If there is risk of repetition of the defamatory words, the aggrieved person can apply for temporary injunction to restrain the same pending the hearing of the case and for permanent injunction at the conclusion of the case. If the words are contained in a blog or other digital platform, one can also apply for a mandatory injunction to have the pulled down. 

Criminal Proceedings? 

Section 194 of the Penal Code makes it an offence to defame another person. This was a misdemeanour whose sanction was imprisonment for a term not exceeding two years or a fine or both. 

However, in 2017, section 194 was declared unconstitutional in the case of Jacqueline Okuta & another v Attorney General & 2 others [2017] eKLR for being an affront to the freedom of expression guaranteed under Article 33 of the Constitution of Kenya. Justice Mativo succinctly expressed himself as follows: – 

“… I am clear in my mind that there is an appropriate and satisfactory alternative civil remedy that is available to combat the mischief of defamation. Put differently, the offence of criminal defamation constitutes a disproportionate instrument for achieving the intended objective of protecting the reputations, rights and freedoms of other persons. Thus, it is absolutely unnecessary to criminalize defamatory statements. Consequently, I am satisfied that criminal defamation is not reasonably justifiable in a democratic society within the contemplation of article 24 of the Constitution. I my view, it is inconsistent with the freedom of expression guaranteed by 33 of that Constitution.” 

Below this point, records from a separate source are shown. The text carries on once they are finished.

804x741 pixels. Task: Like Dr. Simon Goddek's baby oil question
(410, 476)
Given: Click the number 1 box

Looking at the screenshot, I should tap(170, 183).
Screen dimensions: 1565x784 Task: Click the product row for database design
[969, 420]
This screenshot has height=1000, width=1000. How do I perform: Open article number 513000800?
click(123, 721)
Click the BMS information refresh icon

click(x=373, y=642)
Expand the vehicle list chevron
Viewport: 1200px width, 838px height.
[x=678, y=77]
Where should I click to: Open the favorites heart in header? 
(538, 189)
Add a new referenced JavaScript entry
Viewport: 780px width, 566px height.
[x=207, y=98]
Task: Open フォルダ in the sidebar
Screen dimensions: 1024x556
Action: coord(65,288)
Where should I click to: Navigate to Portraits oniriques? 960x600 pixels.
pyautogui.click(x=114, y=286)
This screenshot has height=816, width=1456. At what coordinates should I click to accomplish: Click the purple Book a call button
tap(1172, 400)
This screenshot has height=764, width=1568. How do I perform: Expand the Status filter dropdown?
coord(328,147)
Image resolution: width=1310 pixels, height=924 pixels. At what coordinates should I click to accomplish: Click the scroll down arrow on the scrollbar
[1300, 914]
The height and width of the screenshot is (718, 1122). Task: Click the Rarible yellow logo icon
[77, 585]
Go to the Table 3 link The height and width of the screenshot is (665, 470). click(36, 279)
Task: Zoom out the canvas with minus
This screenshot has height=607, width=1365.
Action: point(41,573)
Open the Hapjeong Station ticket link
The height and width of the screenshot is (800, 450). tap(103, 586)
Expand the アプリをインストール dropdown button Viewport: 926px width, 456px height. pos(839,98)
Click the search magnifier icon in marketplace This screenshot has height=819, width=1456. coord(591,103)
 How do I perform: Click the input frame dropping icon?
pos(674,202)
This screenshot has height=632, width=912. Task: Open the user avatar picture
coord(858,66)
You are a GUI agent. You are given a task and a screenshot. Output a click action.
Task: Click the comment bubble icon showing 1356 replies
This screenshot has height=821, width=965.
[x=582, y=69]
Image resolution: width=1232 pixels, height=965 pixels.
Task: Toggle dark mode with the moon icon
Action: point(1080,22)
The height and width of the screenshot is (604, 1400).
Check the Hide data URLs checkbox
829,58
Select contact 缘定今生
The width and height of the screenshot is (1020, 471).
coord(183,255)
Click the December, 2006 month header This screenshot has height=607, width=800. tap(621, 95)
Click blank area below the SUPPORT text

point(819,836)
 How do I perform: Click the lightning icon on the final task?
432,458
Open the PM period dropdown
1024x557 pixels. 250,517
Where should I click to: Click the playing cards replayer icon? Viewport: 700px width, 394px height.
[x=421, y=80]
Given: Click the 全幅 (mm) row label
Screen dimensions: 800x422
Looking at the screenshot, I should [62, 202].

In light of this decision, criminal prosecution is not an option. 

Time Frame 

A suit for defamation should be instituted within a period of 12 months from the date on which the cause of action arose, that is, the date on which the publication was made. Thereafter, the claim becomes time-barred or stale. 

Other Considerations 

a) Popularity of the Publication 

Are the words complained of contained in a platform with such a degree of popularity as to cause significant harm to the plaintiff? In other words, if the words are in a non-descript publication or blog, there is a risk of the case attracting the attention of mainstream media and thereby unwittingly spread the news further, especially where the plaintiff knows he is not very clean. 

b) Chances of recovery 

In the main aim is to get damages, access the chances of recovery in the event the suit is successful. A private investigator is usually engaged to establish whether the defendant has any attachable assets. It makes no sense to sue a pauper only to end up with a paper judgement.